++++ Material shown ++++

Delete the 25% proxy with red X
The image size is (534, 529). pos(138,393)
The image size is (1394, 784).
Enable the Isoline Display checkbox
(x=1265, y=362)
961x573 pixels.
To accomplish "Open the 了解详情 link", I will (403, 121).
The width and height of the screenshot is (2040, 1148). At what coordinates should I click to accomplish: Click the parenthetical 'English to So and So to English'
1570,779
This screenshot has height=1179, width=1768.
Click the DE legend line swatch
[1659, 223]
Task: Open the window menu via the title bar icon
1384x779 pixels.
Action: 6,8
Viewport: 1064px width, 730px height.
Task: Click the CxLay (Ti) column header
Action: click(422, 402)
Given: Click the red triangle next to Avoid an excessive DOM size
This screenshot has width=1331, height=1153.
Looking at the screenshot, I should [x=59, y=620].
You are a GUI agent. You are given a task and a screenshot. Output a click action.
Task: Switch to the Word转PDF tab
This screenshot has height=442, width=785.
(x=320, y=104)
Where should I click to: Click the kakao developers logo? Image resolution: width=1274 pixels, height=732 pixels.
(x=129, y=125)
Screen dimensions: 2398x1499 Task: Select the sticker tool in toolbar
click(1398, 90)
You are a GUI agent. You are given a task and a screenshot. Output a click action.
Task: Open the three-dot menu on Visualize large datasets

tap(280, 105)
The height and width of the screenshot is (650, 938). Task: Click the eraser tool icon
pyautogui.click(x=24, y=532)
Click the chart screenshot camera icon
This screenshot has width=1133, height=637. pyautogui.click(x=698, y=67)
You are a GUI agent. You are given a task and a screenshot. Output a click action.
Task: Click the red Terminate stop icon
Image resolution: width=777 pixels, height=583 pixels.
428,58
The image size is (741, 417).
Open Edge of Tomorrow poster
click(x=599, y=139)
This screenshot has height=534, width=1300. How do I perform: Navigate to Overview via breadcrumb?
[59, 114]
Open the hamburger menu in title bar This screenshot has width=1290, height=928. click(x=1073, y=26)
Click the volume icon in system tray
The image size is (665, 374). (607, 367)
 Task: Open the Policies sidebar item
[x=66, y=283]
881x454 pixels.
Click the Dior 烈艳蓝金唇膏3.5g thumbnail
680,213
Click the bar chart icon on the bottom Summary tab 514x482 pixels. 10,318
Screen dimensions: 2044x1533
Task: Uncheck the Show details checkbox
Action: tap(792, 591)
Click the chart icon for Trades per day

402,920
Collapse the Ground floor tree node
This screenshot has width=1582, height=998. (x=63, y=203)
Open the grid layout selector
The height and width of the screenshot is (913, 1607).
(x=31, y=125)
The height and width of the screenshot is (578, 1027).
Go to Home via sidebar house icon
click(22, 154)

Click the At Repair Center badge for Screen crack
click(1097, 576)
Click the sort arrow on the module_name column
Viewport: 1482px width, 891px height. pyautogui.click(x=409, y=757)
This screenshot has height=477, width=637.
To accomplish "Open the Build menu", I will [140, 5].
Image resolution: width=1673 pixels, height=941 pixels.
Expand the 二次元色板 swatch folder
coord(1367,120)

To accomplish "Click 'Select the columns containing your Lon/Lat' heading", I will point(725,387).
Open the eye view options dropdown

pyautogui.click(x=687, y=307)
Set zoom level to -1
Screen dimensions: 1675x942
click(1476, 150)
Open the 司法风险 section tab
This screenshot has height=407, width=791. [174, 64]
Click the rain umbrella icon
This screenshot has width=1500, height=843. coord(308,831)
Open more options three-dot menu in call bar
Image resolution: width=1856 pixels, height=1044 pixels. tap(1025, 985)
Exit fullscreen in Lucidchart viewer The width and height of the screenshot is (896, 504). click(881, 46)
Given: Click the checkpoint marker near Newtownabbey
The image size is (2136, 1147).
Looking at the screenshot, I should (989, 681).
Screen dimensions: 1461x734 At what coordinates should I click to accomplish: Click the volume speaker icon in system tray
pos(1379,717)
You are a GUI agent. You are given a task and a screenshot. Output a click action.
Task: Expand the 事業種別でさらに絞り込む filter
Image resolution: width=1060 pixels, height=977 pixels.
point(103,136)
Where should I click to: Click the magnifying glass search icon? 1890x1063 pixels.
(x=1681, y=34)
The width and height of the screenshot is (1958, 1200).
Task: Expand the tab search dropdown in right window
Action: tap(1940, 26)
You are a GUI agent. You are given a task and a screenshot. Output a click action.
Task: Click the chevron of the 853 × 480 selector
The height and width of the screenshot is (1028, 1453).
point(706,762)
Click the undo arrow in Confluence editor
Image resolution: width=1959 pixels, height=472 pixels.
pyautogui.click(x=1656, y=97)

++++

> Required work:
Extract from the records above the lines from the one containing "Image resolution: width=1673" to the one containing "Given: Click the checkpoint", both lines included, exactly as they appear and with nothing else.

> Exercise result:
Image resolution: width=1673 pixels, height=941 pixels.
Expand the 二次元色板 swatch folder
coord(1367,120)

To accomplish "Click 'Select the columns containing your Lon/Lat' heading", I will point(725,387).
Open the eye view options dropdown

pyautogui.click(x=687, y=307)
Set zoom level to -1
Screen dimensions: 1675x942
click(1476, 150)
Open the 司法风险 section tab
This screenshot has height=407, width=791. [174, 64]
Click the rain umbrella icon
This screenshot has width=1500, height=843. coord(308,831)
Open more options three-dot menu in call bar
Image resolution: width=1856 pixels, height=1044 pixels. tap(1025, 985)
Exit fullscreen in Lucidchart viewer The width and height of the screenshot is (896, 504). click(881, 46)
Given: Click the checkpoint marker near Newtownabbey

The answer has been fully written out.